▶ Set tasks:
**a)** Using the hand plane forum thread, decide whether each statement agrees with it: (i) the Woodriver #5 was the first plane the buyer had ever used; (ii) the buyer flattened the table tops with the new hand plane; (iii) the reply says that, for its writer, sanding is usually optional. Answer yes or no for each, and quote the deciding words.
**b)** Write out the part of the hand plane forum thread that runs from "Congrats - You" down to "sanding becomes optional.".

▶ Excerpted text:
>>>>
# I bought a hand plane



## Chippin-in (Feb 4, 2010)

Well, I bought the Woodriver #5 hand plane the other day. Got 10% off so that was a good thing. I got it home and began to tinker with it on some scrap wood to get the feel of it and practice with it. It is the first plane I’ve ever used so I have nothing to compare to, but once I got the hang of it (kinda), it seemed to work well.​ 

I still need a lot of practice before I can get the desired smoothness without sanding like I have heard others talk about, but I think it will come in handy in the future. And I’m sure I’ll have to get several more down the road so I have the right tool for the job.:yes: Won’t my wife be happy. :no:​ 

Also, I used my jointer to flatten those boards/table tops that I had initially wanted to use the hand plane for. I wasn’t comfortable enough to use the plane on them yet and I wanted to get this project done kinda soon. Now they just need a little sanding.​ 

Thanks,
Robert​


----------



## MarcR (Nov 28, 2010)

Congrats - You will find now that you have one you will wonder how you got by without it. I use planes on every project I do and most of the time sanding becomes optional. 

Have fun


----------



## ACP (Jan 24, 2009)
<<<<
▶ Information provided:
>>>>
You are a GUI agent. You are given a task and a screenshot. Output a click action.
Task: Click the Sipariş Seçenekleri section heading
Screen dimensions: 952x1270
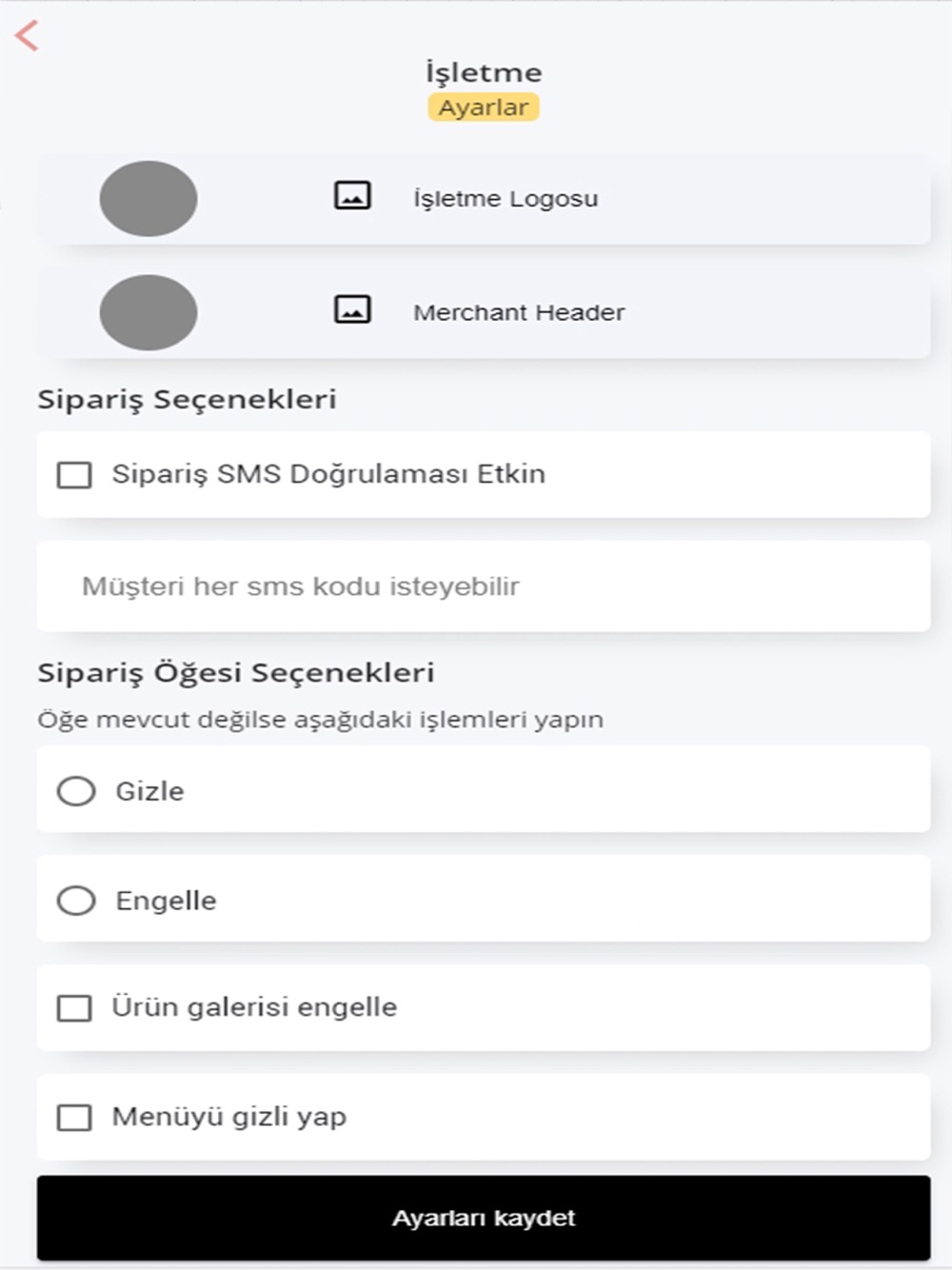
<<<<
▶ Answers provided:
**a)**
(i) Yes: "It is the first plane I’ve ever used"
(ii) No: "I used my jointer to flatten those boards/table tops"
(iii) Yes: "most of the time sanding becomes optional"

**b)**
Congrats - You will find now that you have one you will wonder how you got by without it. I use planes on every project I do and most of the time sanding becomes optional.